* [WORK TO COMPLETE]: Copy the records below, replacing every "GUI agent" with "desktop assistant" and leaving everything else unchanged.

* [SUPPLIED MATERIAL]:
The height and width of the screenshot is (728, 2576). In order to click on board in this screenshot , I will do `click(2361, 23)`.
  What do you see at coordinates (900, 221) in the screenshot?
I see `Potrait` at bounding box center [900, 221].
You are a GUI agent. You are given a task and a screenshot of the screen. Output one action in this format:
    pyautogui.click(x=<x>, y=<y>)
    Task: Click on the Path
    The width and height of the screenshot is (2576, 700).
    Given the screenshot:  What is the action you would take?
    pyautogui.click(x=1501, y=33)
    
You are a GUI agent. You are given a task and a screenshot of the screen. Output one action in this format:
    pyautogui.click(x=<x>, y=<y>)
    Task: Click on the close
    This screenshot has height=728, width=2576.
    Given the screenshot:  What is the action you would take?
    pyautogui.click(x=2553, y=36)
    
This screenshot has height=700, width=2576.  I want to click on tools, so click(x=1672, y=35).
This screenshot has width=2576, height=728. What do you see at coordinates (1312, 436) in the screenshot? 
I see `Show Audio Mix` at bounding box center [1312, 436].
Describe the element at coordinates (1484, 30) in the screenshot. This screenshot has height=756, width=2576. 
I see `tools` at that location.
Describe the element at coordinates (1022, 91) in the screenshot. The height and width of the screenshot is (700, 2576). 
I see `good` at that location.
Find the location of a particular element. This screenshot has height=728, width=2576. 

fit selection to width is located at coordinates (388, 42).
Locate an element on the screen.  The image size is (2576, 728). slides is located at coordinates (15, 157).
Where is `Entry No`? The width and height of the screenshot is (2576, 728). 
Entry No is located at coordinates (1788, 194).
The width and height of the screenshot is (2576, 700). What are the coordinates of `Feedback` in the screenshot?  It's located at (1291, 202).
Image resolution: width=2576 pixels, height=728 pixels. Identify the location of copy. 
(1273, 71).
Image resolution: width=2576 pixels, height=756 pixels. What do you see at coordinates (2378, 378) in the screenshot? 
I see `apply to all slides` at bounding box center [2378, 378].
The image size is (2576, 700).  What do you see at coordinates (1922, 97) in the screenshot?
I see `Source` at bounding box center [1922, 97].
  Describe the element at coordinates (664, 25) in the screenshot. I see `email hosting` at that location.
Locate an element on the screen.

* [SOLVED PROBLEM]:
The height and width of the screenshot is (728, 2576). In order to click on board in this screenshot , I will do `click(2361, 23)`.
  What do you see at coordinates (900, 221) in the screenshot?
I see `Potrait` at bounding box center [900, 221].
You are a desktop assistant. You are given a task and a screenshot of the screen. Output one action in this format:
    pyautogui.click(x=<x>, y=<y>)
    Task: Click on the Path
    The width and height of the screenshot is (2576, 700).
    Given the screenshot:  What is the action you would take?
    pyautogui.click(x=1501, y=33)
    
You are a desktop assistant. You are given a task and a screenshot of the screen. Output one action in this format:
    pyautogui.click(x=<x>, y=<y>)
    Task: Click on the close
    This screenshot has height=728, width=2576.
    Given the screenshot:  What is the action you would take?
    pyautogui.click(x=2553, y=36)
    
This screenshot has height=700, width=2576.  I want to click on tools, so click(x=1672, y=35).
This screenshot has width=2576, height=728. What do you see at coordinates (1312, 436) in the screenshot? 
I see `Show Audio Mix` at bounding box center [1312, 436].
Describe the element at coordinates (1484, 30) in the screenshot. This screenshot has height=756, width=2576. 
I see `tools` at that location.
Describe the element at coordinates (1022, 91) in the screenshot. The height and width of the screenshot is (700, 2576). 
I see `good` at that location.
Find the location of a particular element. This screenshot has height=728, width=2576. 

fit selection to width is located at coordinates (388, 42).
Locate an element on the screen.  The image size is (2576, 728). slides is located at coordinates (15, 157).
Where is `Entry No`? The width and height of the screenshot is (2576, 728). 
Entry No is located at coordinates (1788, 194).
The width and height of the screenshot is (2576, 700). What are the coordinates of `Feedback` in the screenshot?  It's located at (1291, 202).
Image resolution: width=2576 pixels, height=728 pixels. Identify the location of copy. 
(1273, 71).
Image resolution: width=2576 pixels, height=756 pixels. What do you see at coordinates (2378, 378) in the screenshot? 
I see `apply to all slides` at bounding box center [2378, 378].
The image size is (2576, 700).  What do you see at coordinates (1922, 97) in the screenshot?
I see `Source` at bounding box center [1922, 97].
  Describe the element at coordinates (664, 25) in the screenshot. I see `email hosting` at that location.
Locate an element on the screen.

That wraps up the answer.